In the party's first major policy announcement ahead of the September election, Cunliffe said a Labour-led government will introduce tax deferrals for capital investments in the wood products sector by doubling depreciation provisions on plant and equipment. The plan aims to boost capital expenditure in the sector by $40 million to $80 million a year, and have been tagged with a long-run annual cost to the government of between $10 million to $25 million.

"To get capital, first you need the right incentives. Part of that is shifting capital from speculative to productive investment, which is why we would implement a capital gains tax, but there also needs to be sector-targeted incentives," Cunliffe told the ForestWood conference in Wellington. "These tax deferrals will give New Zealand businesses the incentives they need to invest in growing our local wood products capacity."

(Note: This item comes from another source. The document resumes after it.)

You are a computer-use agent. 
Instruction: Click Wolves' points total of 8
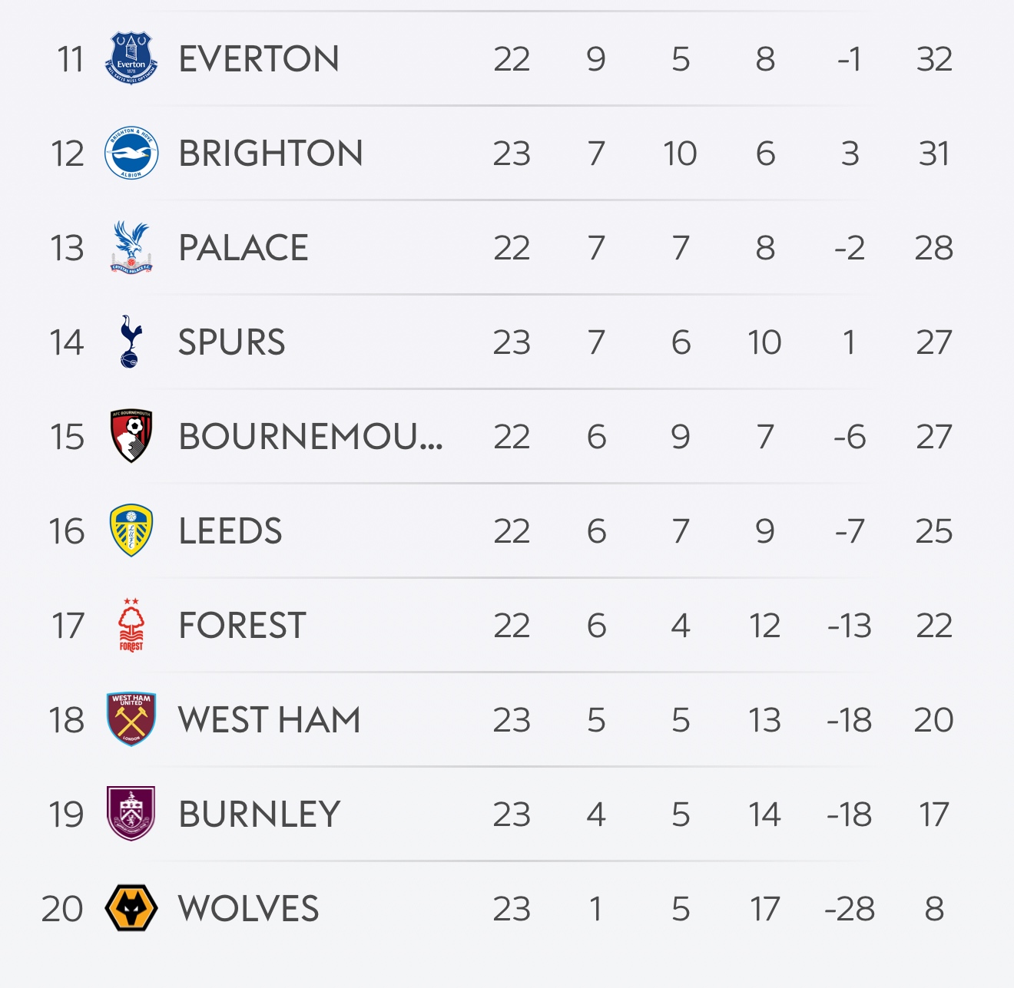tap(934, 909)
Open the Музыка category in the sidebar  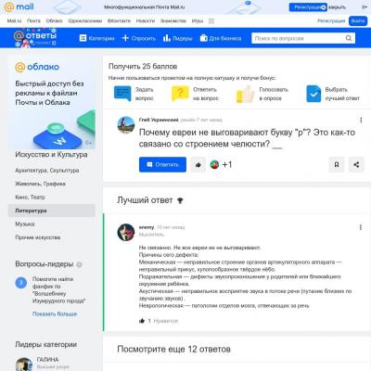25,224
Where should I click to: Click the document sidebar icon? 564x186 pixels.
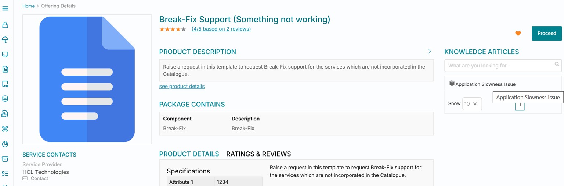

New Zealand wood processors have been struggling in recent years, with a spate of mills shutting down, as Chinese demand for logs has driven up prices and underscored a sharp lift in raw log exports. Government figures show New Zealand boosted log exports 24 percent to $3.92 billion in the year ended Jan. 31, compared to a 9.9 percent lift in foreign sales of wood pulp and waste paper to $637 million, and a 7.4 percent drop in paper, paperboard and articles exports to $478 million.

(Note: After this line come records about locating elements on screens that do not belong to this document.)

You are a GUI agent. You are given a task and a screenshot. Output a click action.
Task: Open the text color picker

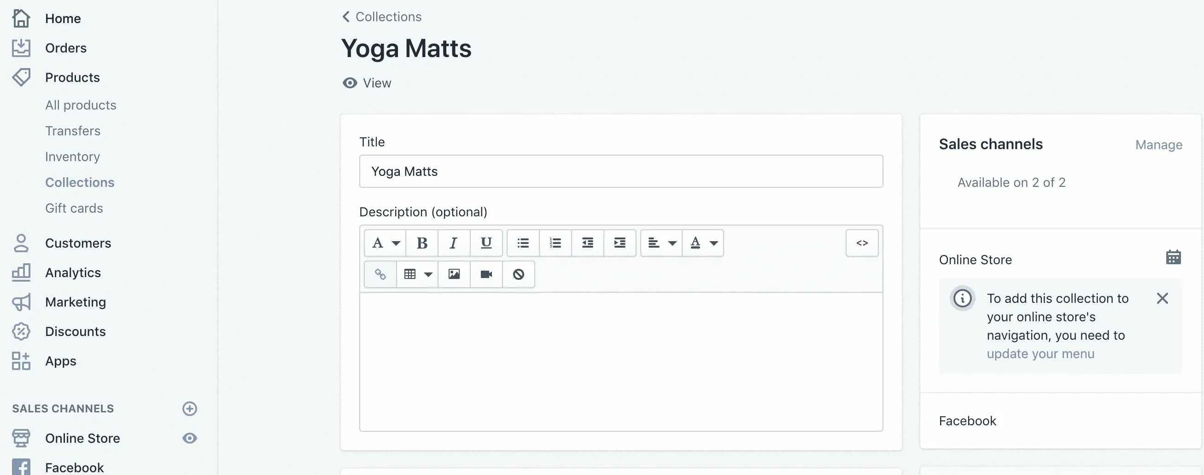pos(703,243)
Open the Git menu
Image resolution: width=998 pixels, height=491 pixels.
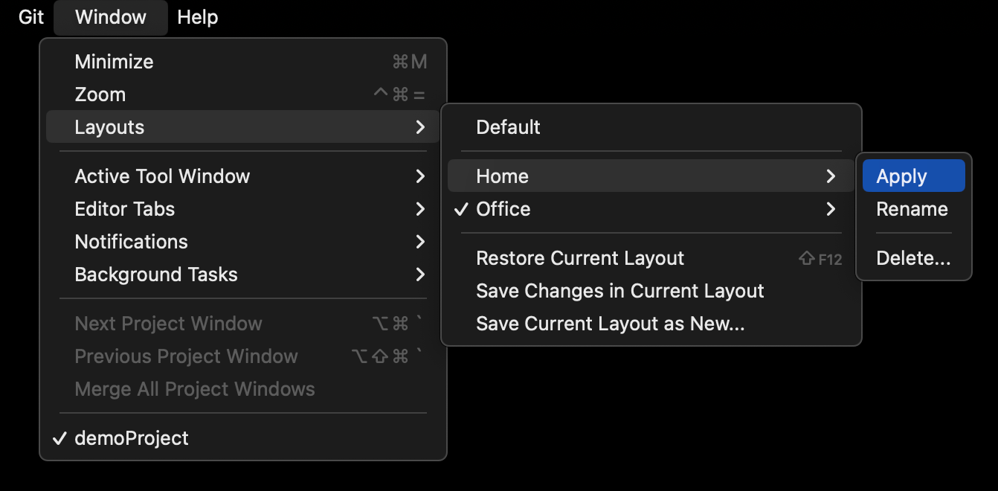tap(30, 16)
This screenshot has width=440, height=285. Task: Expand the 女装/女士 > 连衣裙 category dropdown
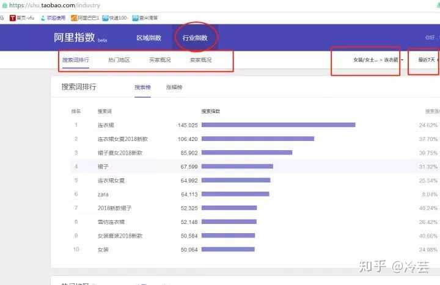(378, 60)
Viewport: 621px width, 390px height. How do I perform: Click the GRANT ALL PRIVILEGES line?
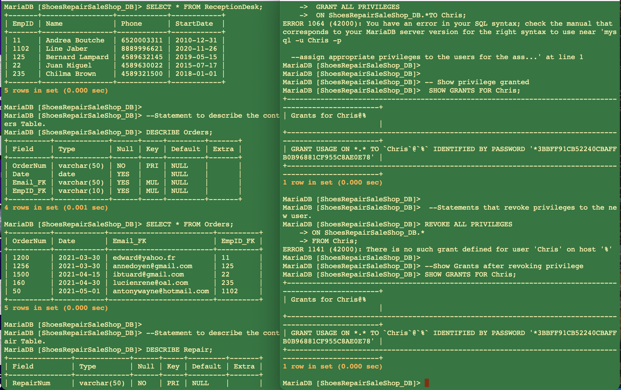coord(357,7)
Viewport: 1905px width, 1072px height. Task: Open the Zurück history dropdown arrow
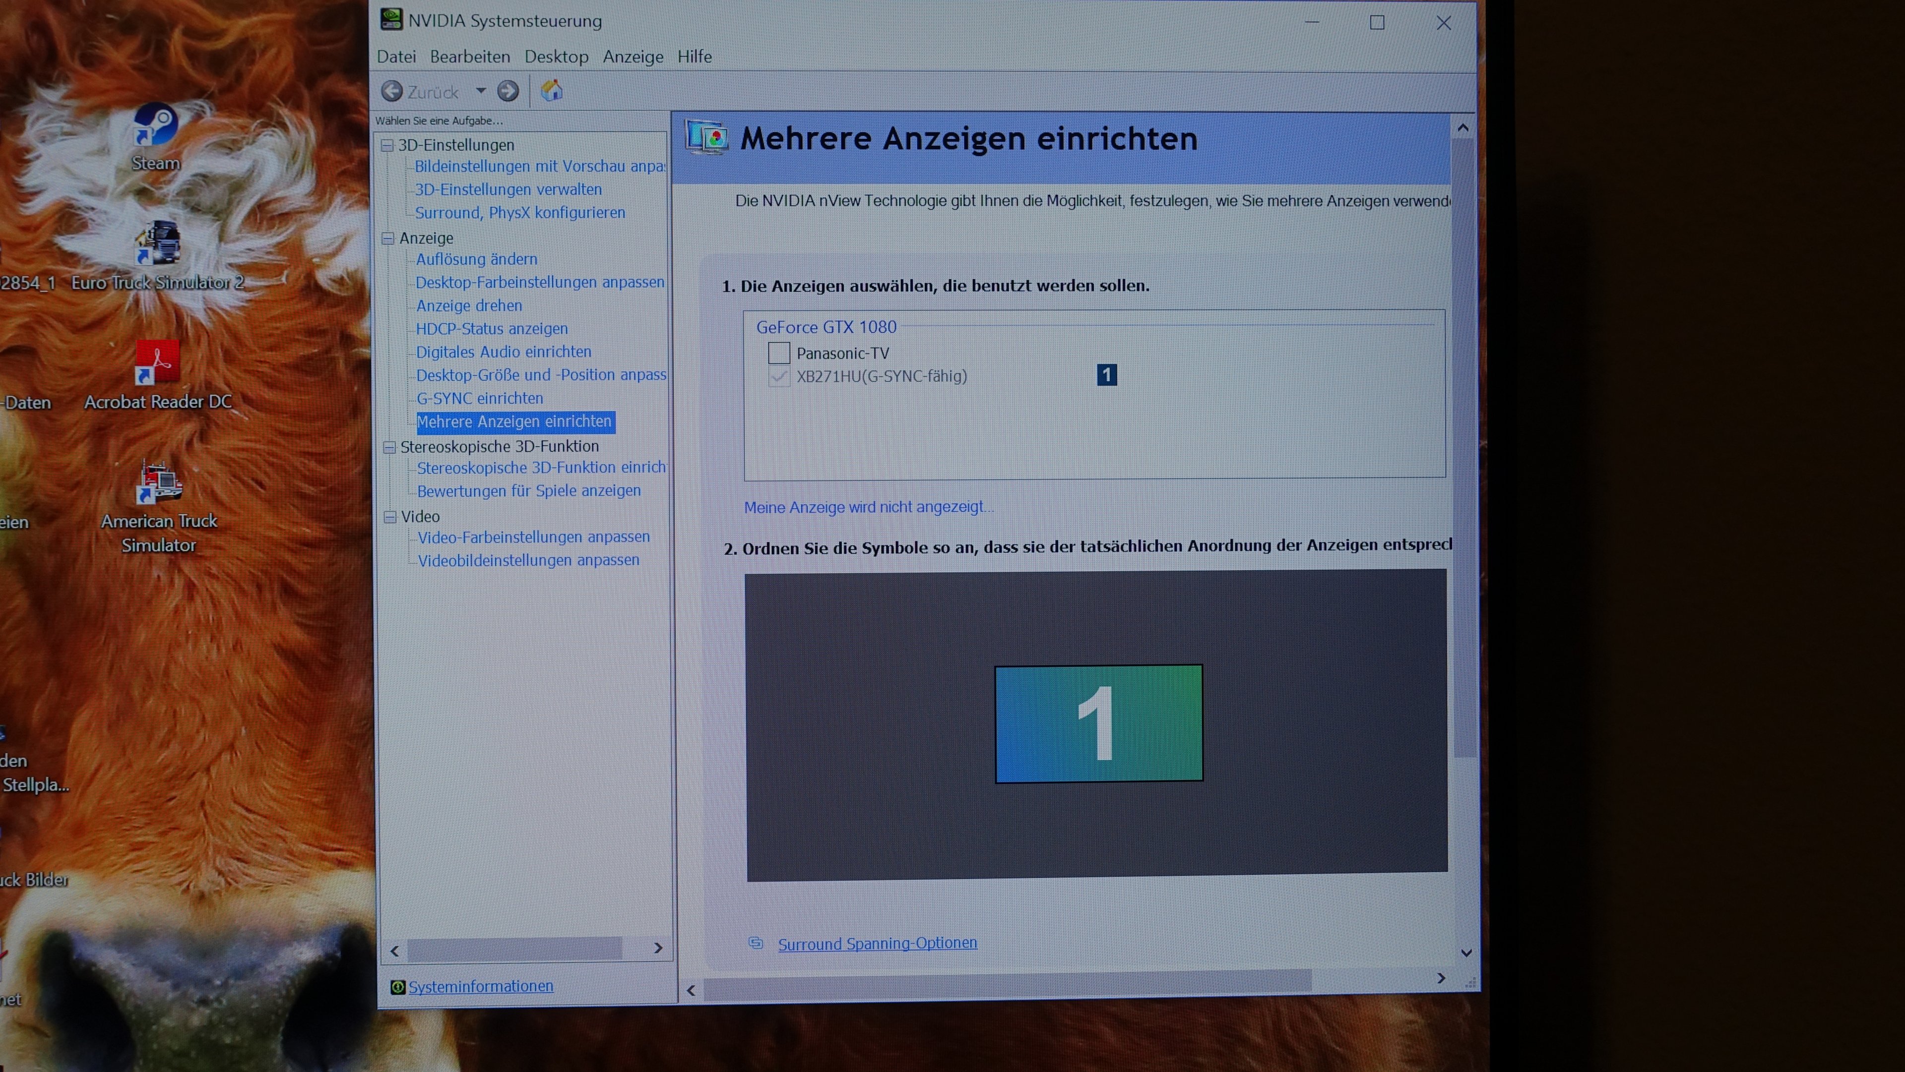(x=481, y=91)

Cunliffe said the divergence between raw log sales and timber was due to a lack of incentives for foreign owners to invest in adding value to raw logs domestically.

"That may help shave a few percent off those firms' input costs, but it is bad for New Zealand," he said. "The wood products industry here in New Zealand knows this, and has realised there are industry-wide issues that we have to address if we are to harvest the full value of our land and its trees."

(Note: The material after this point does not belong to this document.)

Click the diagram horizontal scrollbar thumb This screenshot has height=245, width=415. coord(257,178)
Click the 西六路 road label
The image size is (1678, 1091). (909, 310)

The announcement comes after a New Zealand Herald-DigiPoll result put support for the governing National Party at 50.8 percent, with the Labour Party trailing at 29.5 percent.

Cunliffe said he would also introduce a pro-wood government procurement strategy to boost public demand for local timber products, which would support the Labour Party's plan to build 100,000 houses over the next decade if it wins the Treasury benches. A procurement strategy would be funded through existing budgets.

Labour is also dangling suspensory loans to encourage planting by smaller forestry firms, which would be repayable at harvest time, with interest rates about 1 percentage point above the Crown's cost of borrowing. The loan scheme is estimated to have a capital cost of about $16 million to $20 million a year.

Other aspects to the plan include requiring half of all emissions surrendered to be in New Zealand carbon units rather than international units, protecting indigenous forests with $2.5 million in government grants over four years, setting up an employment taskforce at a cost of about $5.2 million, and encouraging iwi interests by extending the Te Tai Tokerau Forestry Cluster project which undertakes economic analysis beyond Northland.

The initiatives will also require local road development to support the industry, with Labour citing about 500 kilometres of road and track on the East Coast that needs upgrading. Road infrastructure upgrades are expected to cost about $40 million over 10 years.

Separately, Green Party co-leader Russel Norman announced a $1 million subsidy towards the cost of the first 10-storey or higher New Zealand building constructed with structural timber. Structural timber uses laminated timber materials instead of concrete and steel for load-bearing elements of high-rise buildings.